Summary Box [In a hurry? Just read this⚡]
- Z.ai released GLM-OCR, a lightweight open-source multimodal OCR model with only 0.9B parameters that dominates document parsing benchmarks.
- It achieves the highest score on OmniDocBench v1.5 at 94.6%, leading in formulas (96.5%) and tables (86.0%).
- Processes 1.86 PDF pages per second on a single GPU — significantly faster than PaddleOCR and other competitors.
- Fully open-source under MIT license on Hugging Face; runs locally with Ollama, vLLM, or Transformers — no cloud required.
- Excellent at complex layouts, multi-language text, formulas, tables, and stamps, but still has some limitations with heavy handwriting recognition.
Z.ai has launched GLM-OCR, a cutting-edge open-source multimodal model engineered for superior document understanding and parsing.
Released in early February 2026, this 0.9B parameter powerhouse sets new standards in optical character recognition by delivering exceptional accuracy across challenging layouts, all while maintaining remarkable efficiency.
Topics
ToggleAvailable on Hugging Face under the permissive MIT license, it empowers developers, businesses, and researchers to integrate high-quality OCR without hefty computational demands.
At its core, GLM-OCR leverages a sophisticated architecture combining the CogViT visual encoder pretrained on vast image-text datasets, a streamlined cross-modal connector for token downsampling, and a GLM-0.5B language decoder.
Introducing GLM-OCR: SOTA performance, optimized for complex document understanding.
— Z.ai (@Zai_org) February 3, 2026
With only 0.9B parameters, GLM-OCR delivers state-of-the-art results across major document understanding benchmarks, including formula recognition, table recognition, and information extraction.… pic.twitter.com/2c6iSsaXYs
This setup enables a two-stage process: initial layout analysis via PP-DocLayout-V3, followed by parallel recognition, ensuring robust handling of diverse document types.
Benchmark Dominance
GLM-OCR excels on key evaluations, topping the OmniDocBench v1.5 with a score of 94.6%. It leads in specialized sub-tasks, achieving 96.5% in formula recognition and 86.0% in table parsing. Below is a comparison of its performance against leading models:
| Benchmark | GLM-OCR | PaddleOCR-v1.5 | Deepseek-OCR2 | MinerU2.5 | dots.ocr | Gemini-3-Pro | GPT-5.2-2025-12-11 |
|---|---|---|---|---|---|---|---|
| OmniDocBench v1.5 (Document Parsing) | 94.6 | 94.5 | 91.1 | 90.7 | 88.4 | 90.3 | 85.4 |
| OCRBench (Text Recognition) | 94.0 | 75.3 | 34.7 | 75.3 | 92.1 | 91.9 | 83.7 |
| UniMERNet (Formula Recognition) | 96.5 | 96.1 | 85.8 | 96.4 | 90.0 | 96.4 | 90.5 |
| PubTabNet (Table Recognition) | 85.2 | 84.6 | – | 88.4 | 71.0 | 91.4 | 84.4 |
| TEDS_TEST (Table Recognition) | 86.0 | 83.3 | – | 85.4 | 62.4 | 81.8 | 67.6 |
| Nanonets-KIE (Information Extraction) | 93.7 | – | – | – | – | 95.2 | 87.5 |
| Handwritten-Forms (Information Extraction) | 86.1 | – | – | – | – | 94.5 | 78.2 |
These scores highlight GLM-OCR‘s edge over both specialized and general vision-language models, particularly in real-world complexities like code documents, intricate tables, and official stamps.
Speed and Efficiency
Performance extends to inference speed, where GLM-OCR processes 1.86 PDF pages per second on a single GPU, surpassing competitors like PaddleOCR.
For images, it handles 0.67 per second, making it ideal for high-volume workflows.
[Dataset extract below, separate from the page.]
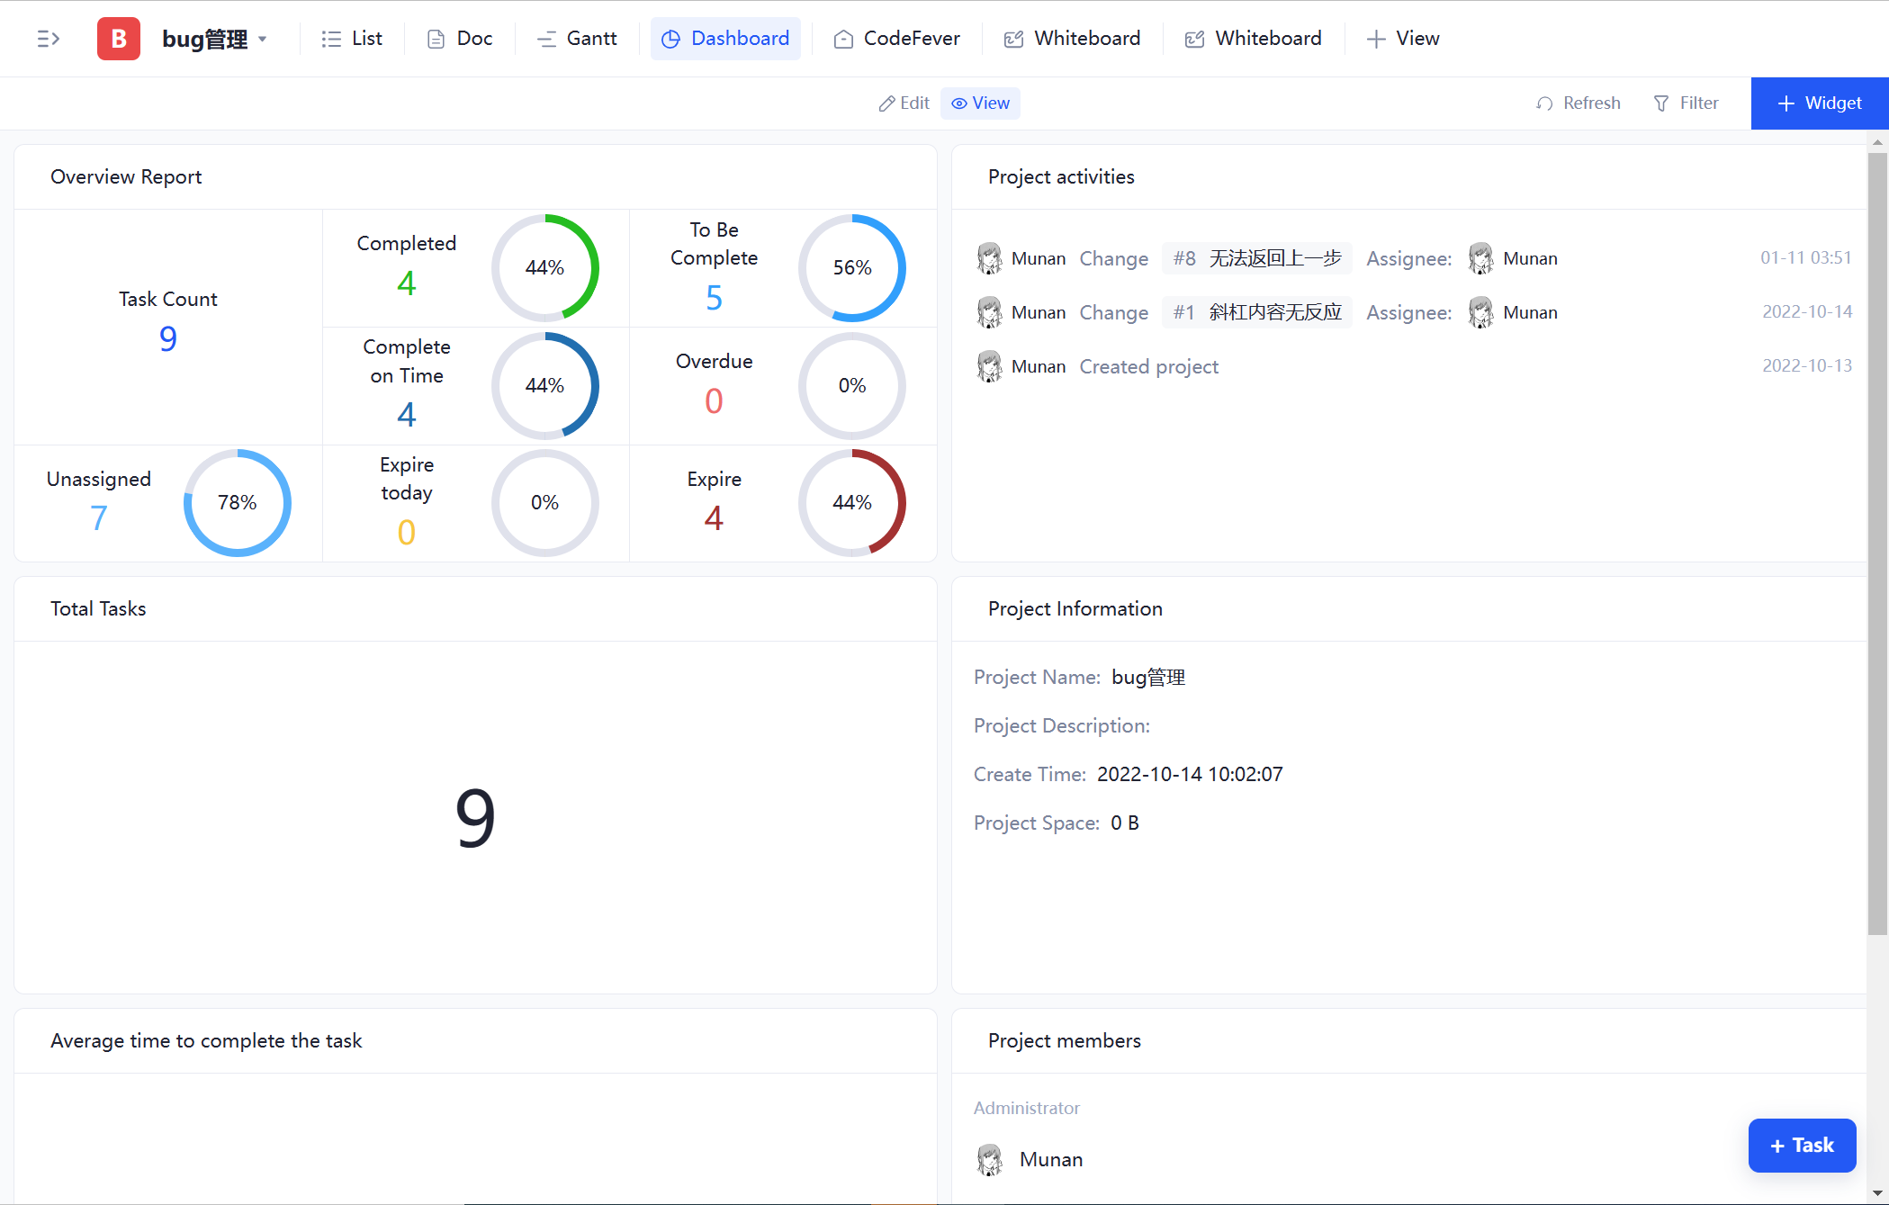
Task: Click Munan's avatar in Project members
Action: pos(990,1159)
Its lightweight design ensures seamless local deployment without sacrificing quality.
Key efficiency features include:
- Multi-language support for global applications.
- Multi-Token Prediction for faster, more accurate outputs.
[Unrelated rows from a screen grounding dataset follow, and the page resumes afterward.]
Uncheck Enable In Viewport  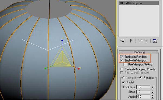[122, 60]
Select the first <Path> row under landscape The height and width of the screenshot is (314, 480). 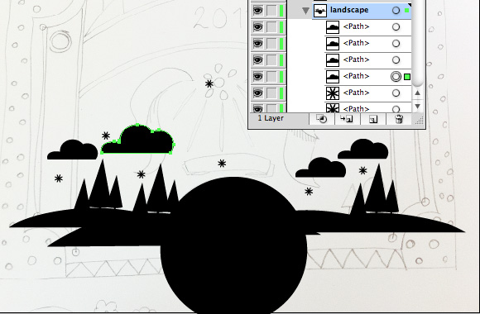click(x=367, y=27)
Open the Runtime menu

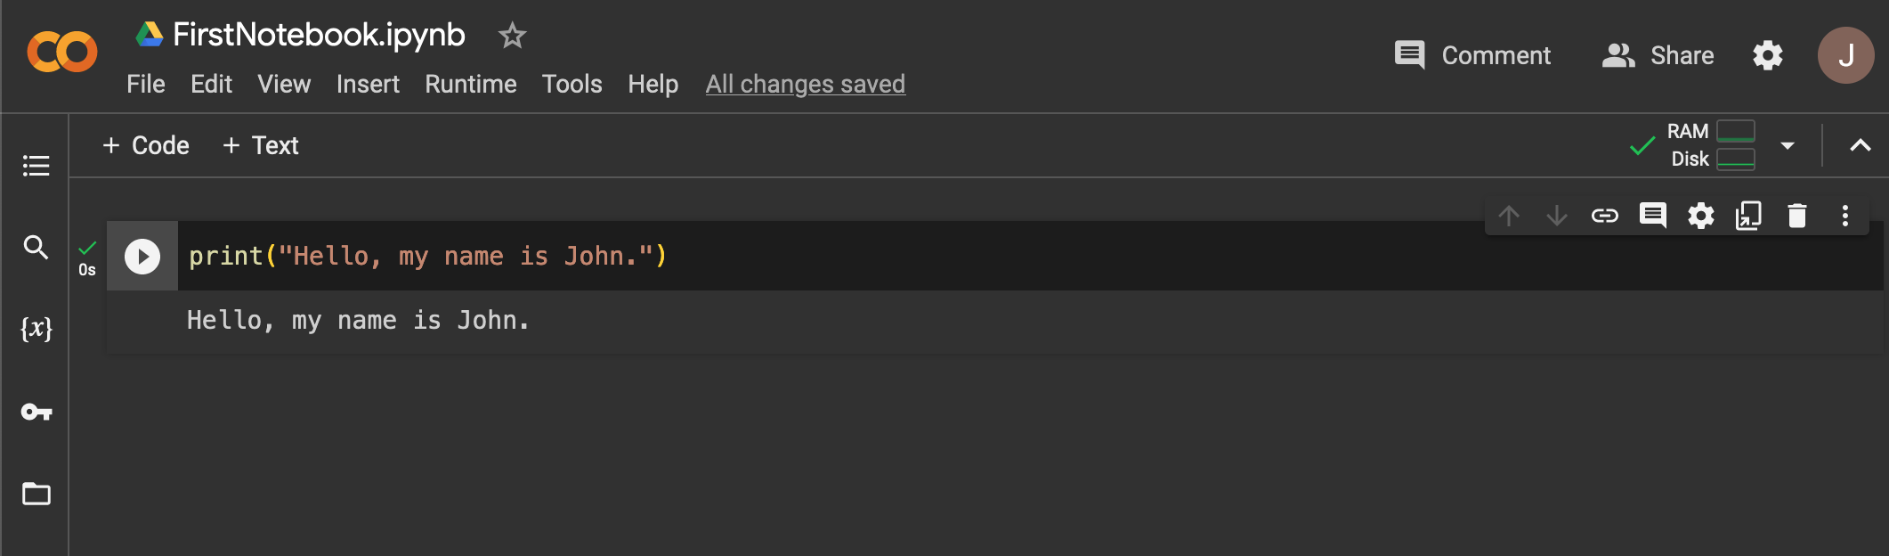click(x=470, y=84)
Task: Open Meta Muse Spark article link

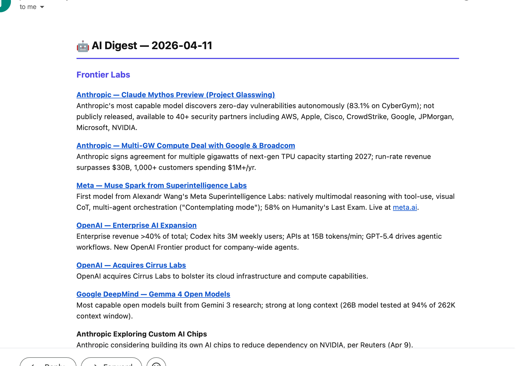Action: click(161, 185)
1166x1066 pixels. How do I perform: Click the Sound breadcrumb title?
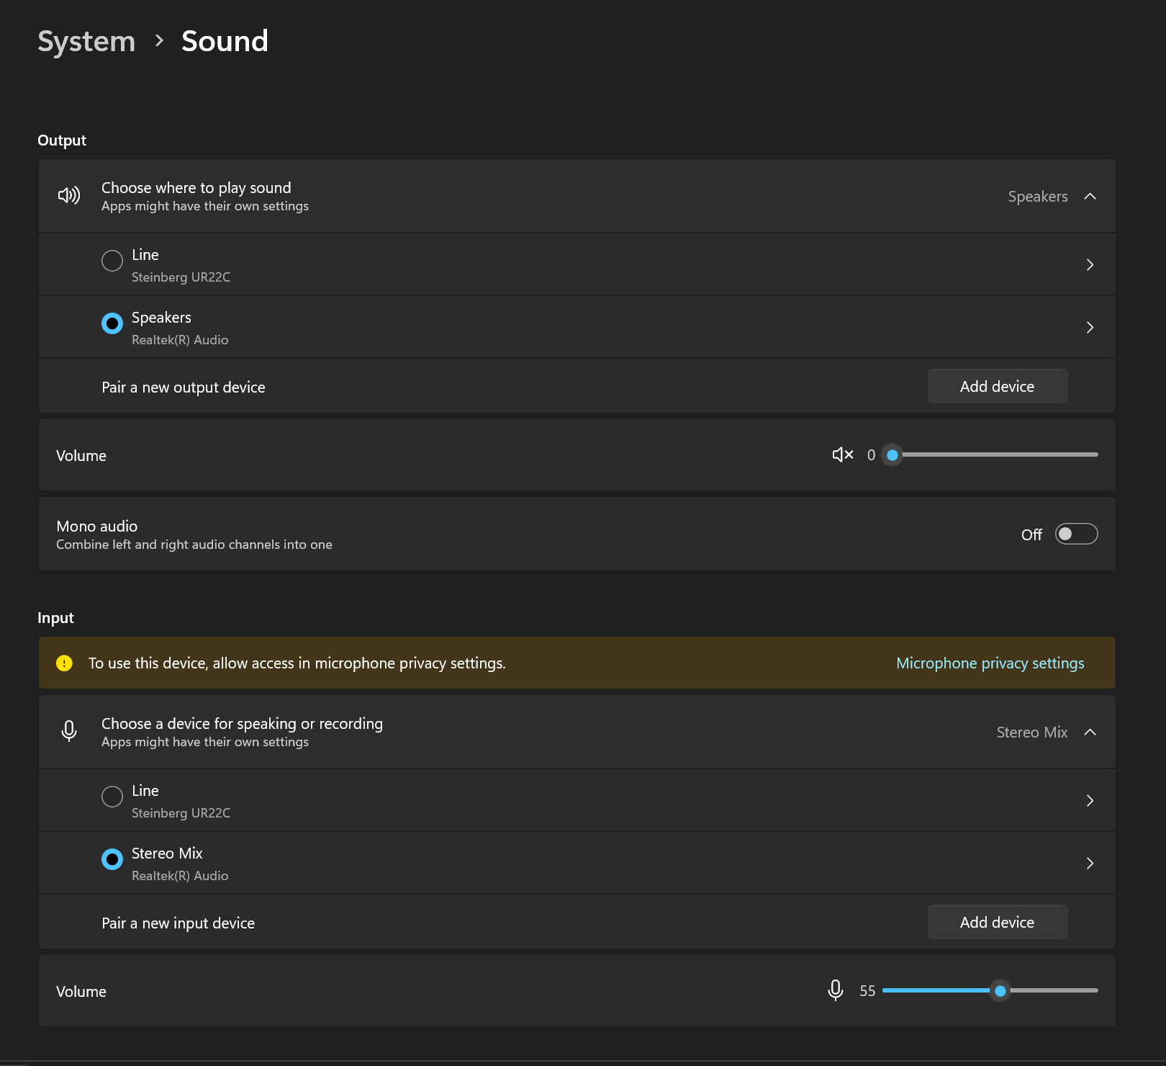[225, 41]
- Robustness to messy layouts, including seals and non-standard formats.
- Low resource footprint, running on standard hardware.
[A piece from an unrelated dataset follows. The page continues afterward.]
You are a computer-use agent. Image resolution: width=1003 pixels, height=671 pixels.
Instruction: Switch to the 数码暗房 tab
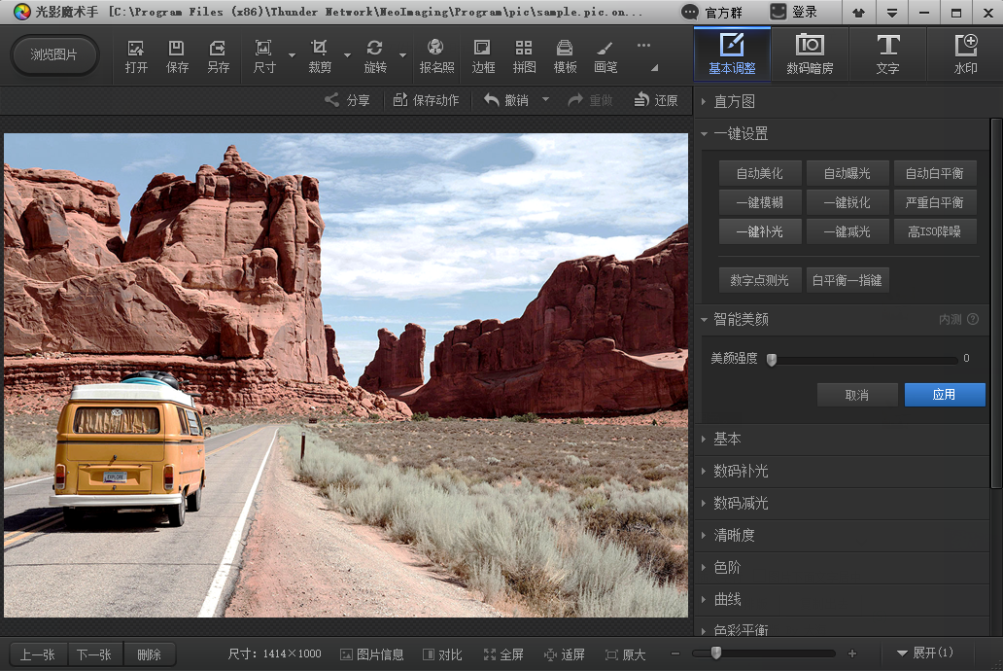pos(810,54)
Deployment and Practical Use

Getting started is straightforward. Developers can deploy GLM-OCR via popular frameworks:
- Transformers for flexible integration.
- vLLM or SGLang for high-throughput serving.
- Ollama for easy local testing.
A comprehensive SDK simplifies installation and usage, with one-line calls for parsing. For businesses in finance, legal, or archiving, this means faster digitization of scanned documents, automated data extraction, and reduced manual errors.
While praised for its speed and accuracy on printed text, users should note limitations in handling extensive handwriting, where specialized models may still hold an advantage.
Overall, GLM-OCR democratizes advanced OCR, offering a balance of performance and accessibility that could transform document-heavy industries.